= Exercise material =
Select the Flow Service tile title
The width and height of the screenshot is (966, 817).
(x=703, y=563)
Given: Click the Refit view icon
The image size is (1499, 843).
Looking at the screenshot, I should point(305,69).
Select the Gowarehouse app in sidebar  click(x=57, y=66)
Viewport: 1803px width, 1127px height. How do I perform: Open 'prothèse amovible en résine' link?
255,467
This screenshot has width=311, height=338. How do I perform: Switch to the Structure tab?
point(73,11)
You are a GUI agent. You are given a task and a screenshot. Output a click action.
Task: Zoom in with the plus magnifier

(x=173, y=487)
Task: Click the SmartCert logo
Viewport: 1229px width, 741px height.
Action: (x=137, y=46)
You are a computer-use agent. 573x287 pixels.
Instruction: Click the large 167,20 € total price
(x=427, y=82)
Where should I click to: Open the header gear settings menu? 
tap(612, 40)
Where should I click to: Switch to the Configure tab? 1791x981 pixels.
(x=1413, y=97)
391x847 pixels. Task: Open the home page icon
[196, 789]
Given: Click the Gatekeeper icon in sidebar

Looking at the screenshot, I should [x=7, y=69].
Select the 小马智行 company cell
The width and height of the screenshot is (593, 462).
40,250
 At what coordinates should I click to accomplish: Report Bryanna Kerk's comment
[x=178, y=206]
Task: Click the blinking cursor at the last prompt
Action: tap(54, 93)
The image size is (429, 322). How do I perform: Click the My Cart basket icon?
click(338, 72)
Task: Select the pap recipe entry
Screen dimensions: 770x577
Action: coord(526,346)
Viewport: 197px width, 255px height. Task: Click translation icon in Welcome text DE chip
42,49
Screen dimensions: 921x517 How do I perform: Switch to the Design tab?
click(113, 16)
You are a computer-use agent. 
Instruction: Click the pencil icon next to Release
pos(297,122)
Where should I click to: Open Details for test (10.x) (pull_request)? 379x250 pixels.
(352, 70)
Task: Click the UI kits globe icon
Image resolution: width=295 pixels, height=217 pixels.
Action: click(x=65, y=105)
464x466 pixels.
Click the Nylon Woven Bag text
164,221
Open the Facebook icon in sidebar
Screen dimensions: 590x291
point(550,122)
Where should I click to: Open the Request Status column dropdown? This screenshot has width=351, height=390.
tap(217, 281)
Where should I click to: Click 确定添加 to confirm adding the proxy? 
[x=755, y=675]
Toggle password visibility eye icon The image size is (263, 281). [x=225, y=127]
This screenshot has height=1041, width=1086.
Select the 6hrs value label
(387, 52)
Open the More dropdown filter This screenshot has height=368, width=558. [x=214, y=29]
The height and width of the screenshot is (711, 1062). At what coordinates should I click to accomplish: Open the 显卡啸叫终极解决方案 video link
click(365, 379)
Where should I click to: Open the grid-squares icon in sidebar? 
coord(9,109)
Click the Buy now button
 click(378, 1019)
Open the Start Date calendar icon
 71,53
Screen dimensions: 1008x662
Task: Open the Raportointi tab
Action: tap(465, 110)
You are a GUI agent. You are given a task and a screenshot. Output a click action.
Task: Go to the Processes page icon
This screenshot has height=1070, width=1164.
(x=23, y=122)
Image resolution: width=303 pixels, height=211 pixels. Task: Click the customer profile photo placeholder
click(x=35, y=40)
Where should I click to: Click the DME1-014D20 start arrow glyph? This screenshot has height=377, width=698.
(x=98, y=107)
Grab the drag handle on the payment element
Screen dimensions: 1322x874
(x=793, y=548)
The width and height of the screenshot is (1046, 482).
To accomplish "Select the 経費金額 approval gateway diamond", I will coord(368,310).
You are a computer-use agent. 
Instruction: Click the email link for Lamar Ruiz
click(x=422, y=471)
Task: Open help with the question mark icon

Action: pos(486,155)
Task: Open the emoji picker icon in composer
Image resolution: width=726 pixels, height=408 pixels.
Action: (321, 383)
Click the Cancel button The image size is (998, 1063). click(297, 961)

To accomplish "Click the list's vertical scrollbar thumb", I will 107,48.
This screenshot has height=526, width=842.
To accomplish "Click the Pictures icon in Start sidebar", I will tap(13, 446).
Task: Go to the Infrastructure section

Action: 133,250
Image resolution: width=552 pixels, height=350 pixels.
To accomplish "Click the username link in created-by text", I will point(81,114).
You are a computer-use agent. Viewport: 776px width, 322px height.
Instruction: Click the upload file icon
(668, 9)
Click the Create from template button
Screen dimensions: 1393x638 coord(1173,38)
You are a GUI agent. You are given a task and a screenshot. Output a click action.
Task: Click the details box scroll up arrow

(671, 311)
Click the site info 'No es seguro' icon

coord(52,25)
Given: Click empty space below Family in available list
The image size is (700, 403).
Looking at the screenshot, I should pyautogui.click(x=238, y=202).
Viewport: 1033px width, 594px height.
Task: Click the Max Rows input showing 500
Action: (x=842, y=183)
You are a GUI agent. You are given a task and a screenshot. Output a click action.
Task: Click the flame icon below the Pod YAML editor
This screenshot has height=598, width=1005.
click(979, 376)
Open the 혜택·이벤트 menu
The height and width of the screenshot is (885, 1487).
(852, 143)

= Request =
Copy out the material starting with the line that contains "464x466 pixels." and going on through the line that contains "tap(217, 281)", both included and requests too, with nothing else. In the answers only, multiply every coordinate by 1.4 and round it to a whole number, rounding halves up.

= Response for this exercise =
464x466 pixels.
Click the Nylon Woven Bag text
230,309
Open the Facebook icon in sidebar
Screen dimensions: 590x291
point(770,171)
Where should I click to: Open the Request Status column dropdown? This screenshot has width=351, height=390.
tap(304, 393)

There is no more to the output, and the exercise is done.